Data excerpts below:

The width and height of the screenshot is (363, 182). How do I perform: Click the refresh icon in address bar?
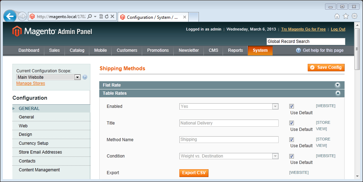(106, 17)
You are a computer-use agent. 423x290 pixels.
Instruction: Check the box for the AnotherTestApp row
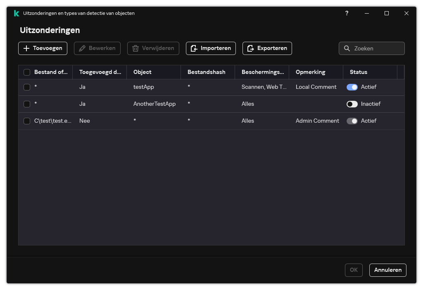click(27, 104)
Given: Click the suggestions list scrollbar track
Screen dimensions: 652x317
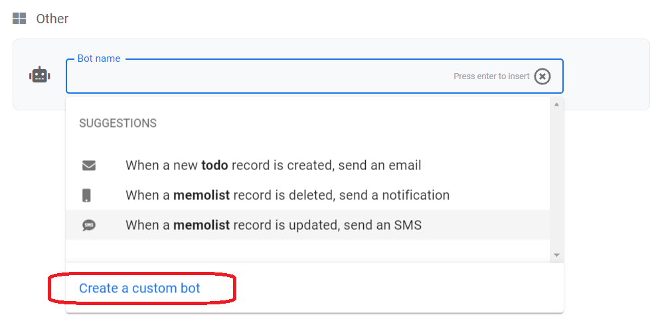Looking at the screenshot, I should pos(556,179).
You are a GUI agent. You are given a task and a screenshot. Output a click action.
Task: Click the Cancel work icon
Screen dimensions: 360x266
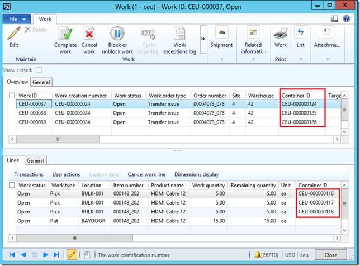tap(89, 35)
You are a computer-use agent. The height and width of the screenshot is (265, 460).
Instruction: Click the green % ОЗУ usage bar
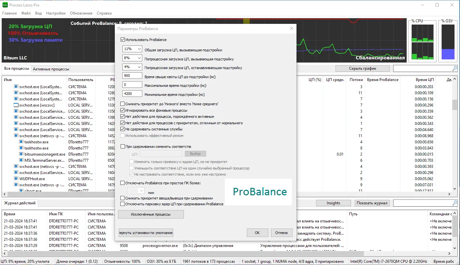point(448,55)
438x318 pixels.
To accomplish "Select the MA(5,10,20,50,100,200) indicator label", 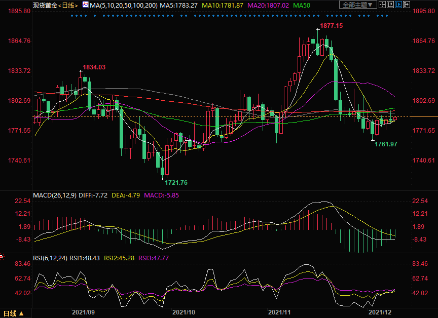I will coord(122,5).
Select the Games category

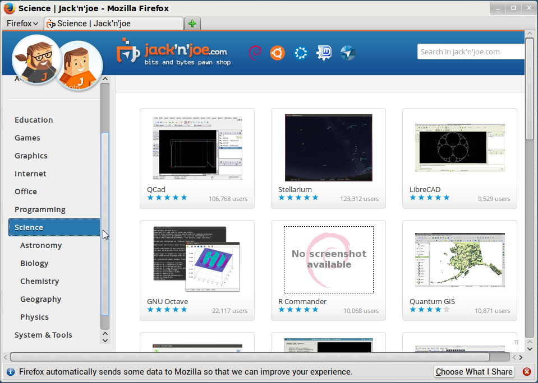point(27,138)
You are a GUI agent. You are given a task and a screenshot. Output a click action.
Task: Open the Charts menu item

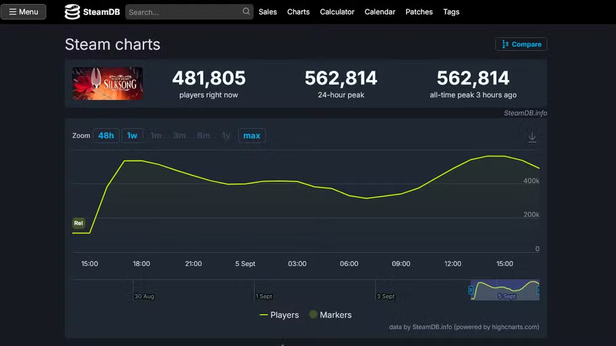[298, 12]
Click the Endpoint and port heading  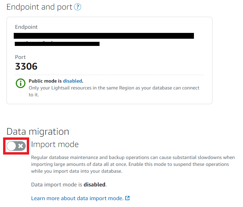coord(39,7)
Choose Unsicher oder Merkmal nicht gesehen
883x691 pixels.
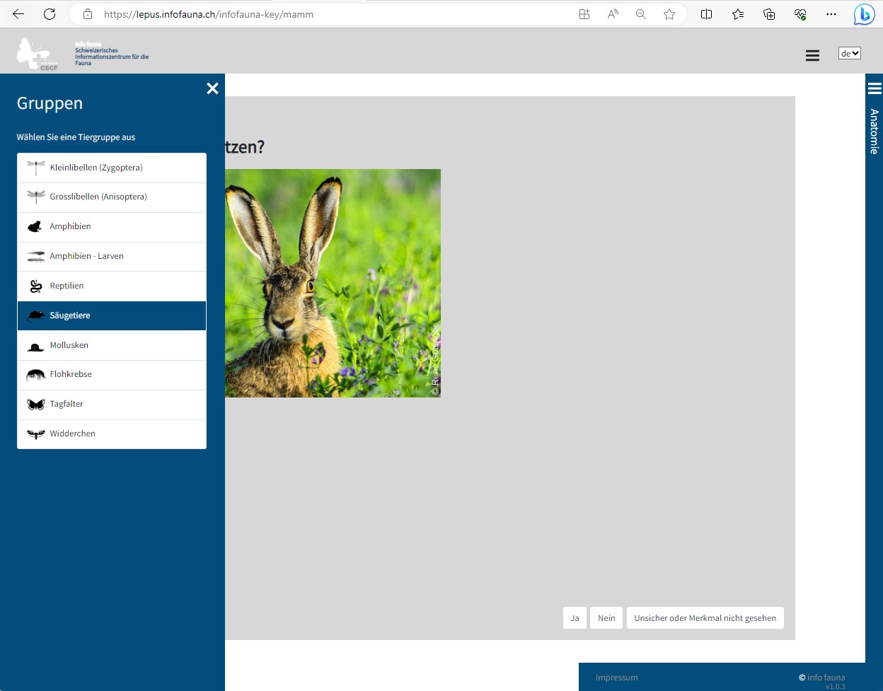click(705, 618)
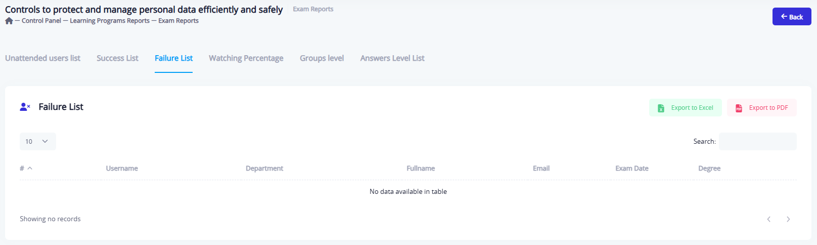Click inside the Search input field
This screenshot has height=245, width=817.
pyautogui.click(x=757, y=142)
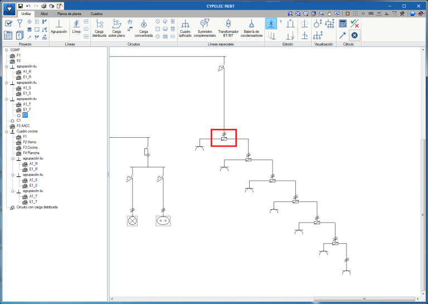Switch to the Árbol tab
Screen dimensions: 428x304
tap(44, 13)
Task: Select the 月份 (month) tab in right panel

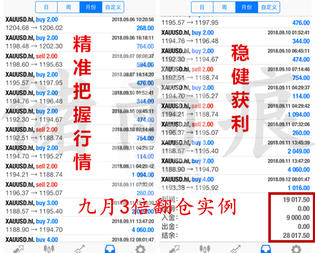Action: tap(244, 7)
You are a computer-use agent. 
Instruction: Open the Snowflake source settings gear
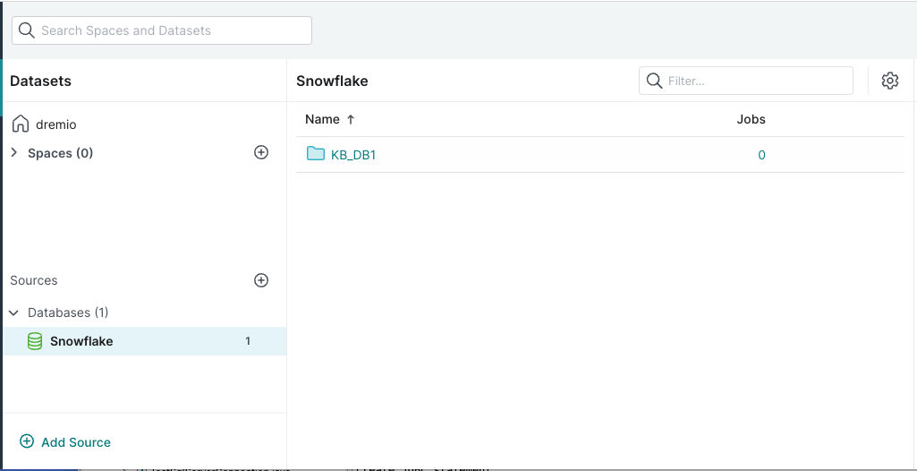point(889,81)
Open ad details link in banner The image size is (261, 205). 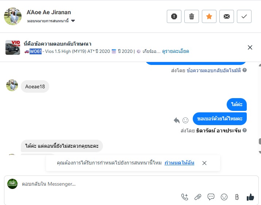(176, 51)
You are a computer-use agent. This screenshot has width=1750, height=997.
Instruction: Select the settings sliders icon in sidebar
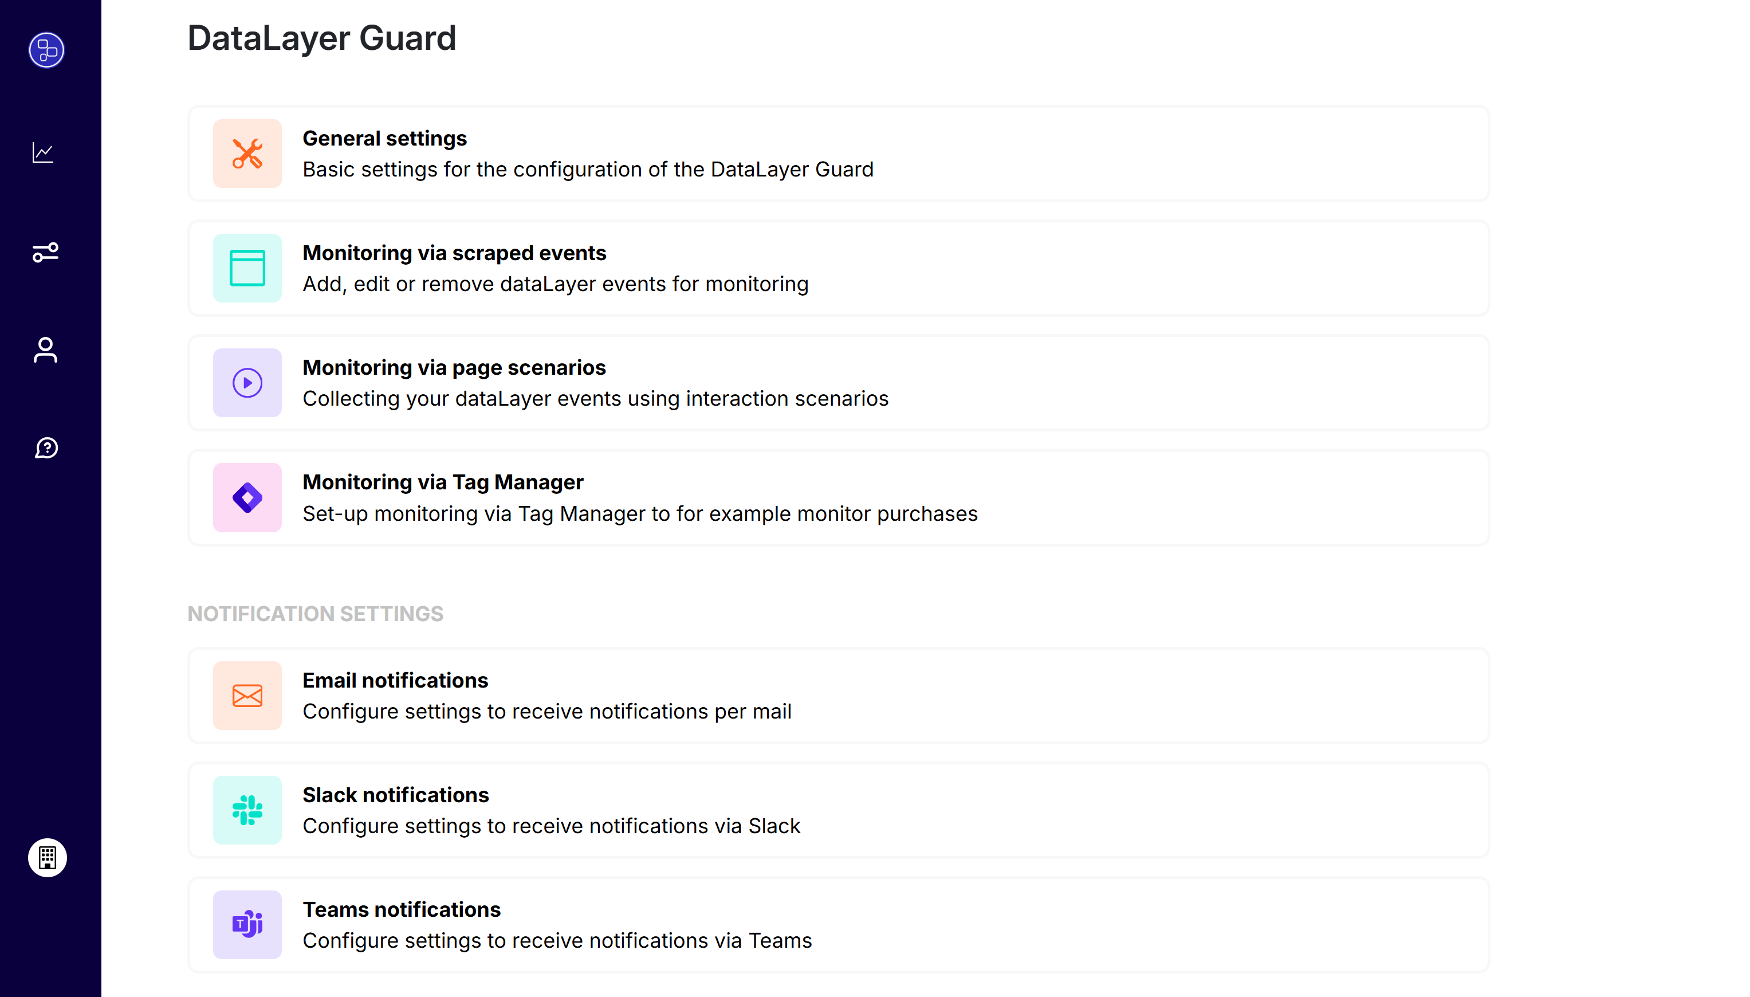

End of Data excerpts.

▶ Try it
All that is wanted is each line, word for word, from the first line of the data to the one holding "Task: Click the Cancel work icon", with the pictures left out.

▶ Task response
The width and height of the screenshot is (363, 182). How do I perform: Click the refresh icon in address bar?
(106, 17)
You are a computer-use agent. 423x290 pixels.
Instruction: Check the box for the AnotherTestApp row
click(27, 104)
Given: Click the suggestions list scrollbar track
Screen dimensions: 652x317
Looking at the screenshot, I should pos(556,179).
You are a GUI agent. You are given a task and a screenshot. Output a click action.
Task: Click the Cancel work icon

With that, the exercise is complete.